Put the lines from the one with "Where should I" to the one with "will (34, 354)." into a Markdown table with the columns Number and Record line, skipping blank lines.

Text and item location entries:
* Begin *
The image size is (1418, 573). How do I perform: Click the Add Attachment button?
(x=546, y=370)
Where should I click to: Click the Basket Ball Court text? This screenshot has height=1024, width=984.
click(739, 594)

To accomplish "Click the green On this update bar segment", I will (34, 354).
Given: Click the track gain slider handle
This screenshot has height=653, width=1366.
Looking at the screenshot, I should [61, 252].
* End *
**Output**
| Number | Record line |
|---|---|
| 1 | Where should I click to: Click the Basket Ball Court text? This screenshot has height=1024, width=984. |
| 2 | click(739, 594) |
| 3 | To accomplish "Click the green On this update bar segment", I will (34, 354). |